Disorders of the spine and spinal cord


Anatomy of the vertebral column and spinal cord

The vertebral column consists of 24 individual vertebrae (7 cervical, 12 thoracic, and 5 lumbar), in addition to the sacrum and coccyx. Basic anatomy of individual vertebrae and the vertebral column is illustrated in Fig. 14.1 . Briefly, the anterior section of vertebrae consists of a body and adjacent vertebral bodies that are separated in intervertebral disks. Posteriorly, vertebrae consist of one midline spinous process and two lateral transverse processes. The lamina is the region of bone between spinous and transverse processes and the pedicle is the segment of bone connecting transverse processes with the vertebral body. Posteriorly, adjacent vertebrae articulate at facet joints. The spinal cord is contained within the bony confines of the central canal of the vertebral column.

Fig. 14.1, Anatomy of the vertebra and the vertebral column.

The spinal cord extends from the medulla oblongata of the brainstem to the lumbar region of the vertebral column. The cross-sectional anatomy of the spinal cord is illustrated in Fig. 14.2 . At each vertebral level, the spinal cord gives off bilateral nerve roots. Posterior nerve roots carry afferent information from the periphery to the spinal cord. Deep touch and vibration sensation is carried by the spinal cord to the brain via the posterior columns, whereas pain and temperature information is carried to the brain via the lateral spinothalamic tracts. The corticospinal tract carries efferent information from the brain through the spinal cord, and this information leaves the anterior roots of the spinal cord. Innervation of muscles by spinal roots is summarized in Table 14.1 . Blood is supplied to the spinal cord by two posterior spinal arteries that predominantly supply the posterior spinal roots and posterior columns, and an anterior spinal artery that supplies the remainder of the spinal cord.

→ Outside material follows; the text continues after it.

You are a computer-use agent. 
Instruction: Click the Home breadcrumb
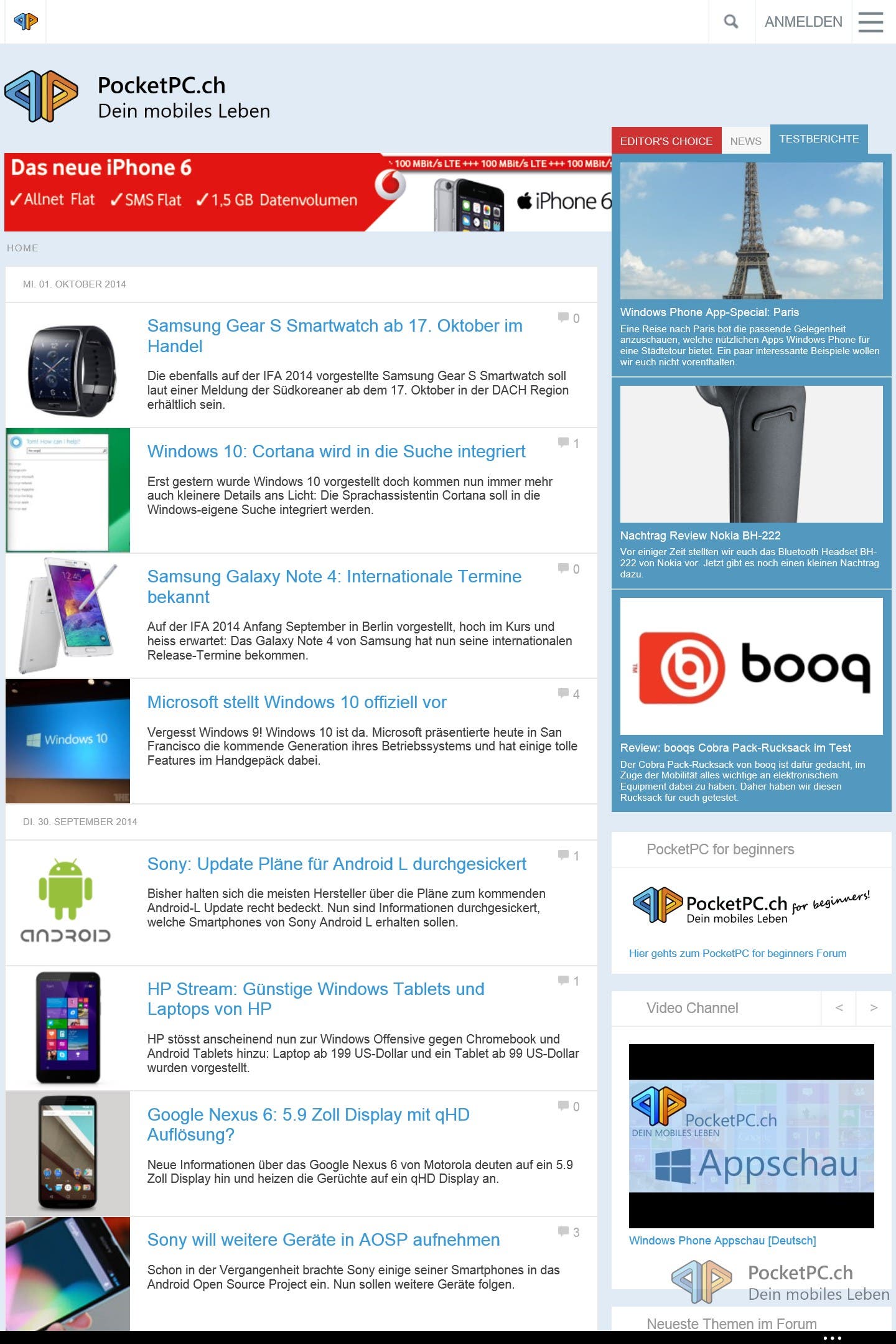pyautogui.click(x=22, y=248)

Fig. 14.2, Cross-sectional anatomy of the spinal cord illustrating the location of major tracts.

TABLE 14.1
Major Muscle Innervations
Muscle Action Roots Nerve
Serratus anterior Anterior movement of shoulder C5, C6, C7 Long thoracic
Rhomboids Scapula adduction C4, C5 Dorsal scapular
Deltoid Arm abduction C5, C6 Axillary
Biceps brachii Forearm flexion and supination C5, C6 Musculocutaneous
Flexor carpi ulnaris Hand flexion C7, C8, T1 Ulnar
Adductor pollicis Thumb adduction C8, T1 Ulnar
Pronator teres Forearm pronation C6, C7 Median
Abductor pollicis Thumb metacarpal abduction C8, T1 Median
Triceps brachii Forearm extension C6, C7, C8 Radial
Extensor carpi radialis Hand extension C5, C6 Radial
Iliopsoas Hip flexion L1, L2, L3 Femoral
Quadriceps femoris Knee extension L2, L3, L4 Femoral
Adductor longus Thigh adduction L2, L3, L4 Obturator
Gluteus medius Thigh abduction and medial rotation L4, L5, S1 Superior gluteal
Gluteus maximus Thigh abduction L5, S1, S2 Inferior gluteal
Biceps femoris Leg flexion L5, S1, S2 Sciatic
Tibialis anterior Foot dorsiflexion L4, L5, S1 Deep peroneal
Tibialis posterior Foot plantar flexion L4, L5 Tibial
Gastrocnemius Knee flexion and foot plantar flexion S1, S2 Tibial
Soleus Foot plantar flexion S1, S2 Tibial
Rectal sphincter Rectal sphincter contraction S2, S3, S4 Pudendal

Spinal cord injury

Acute spinal cord injury

The mobility of the cervical spine makes it vulnerable to injury, especially hyperextension injury. It is estimated that cervical spine injury occurs in 1.5% to 3% of all major trauma victims. Approximately 4% to 5% of patients with traumatic head injury have a concurrent injury of the spine, typically occurring in the upper cervical spine (i.e., C1–C3). Trauma can also injure the thoracic and lumbar spinal cord segments.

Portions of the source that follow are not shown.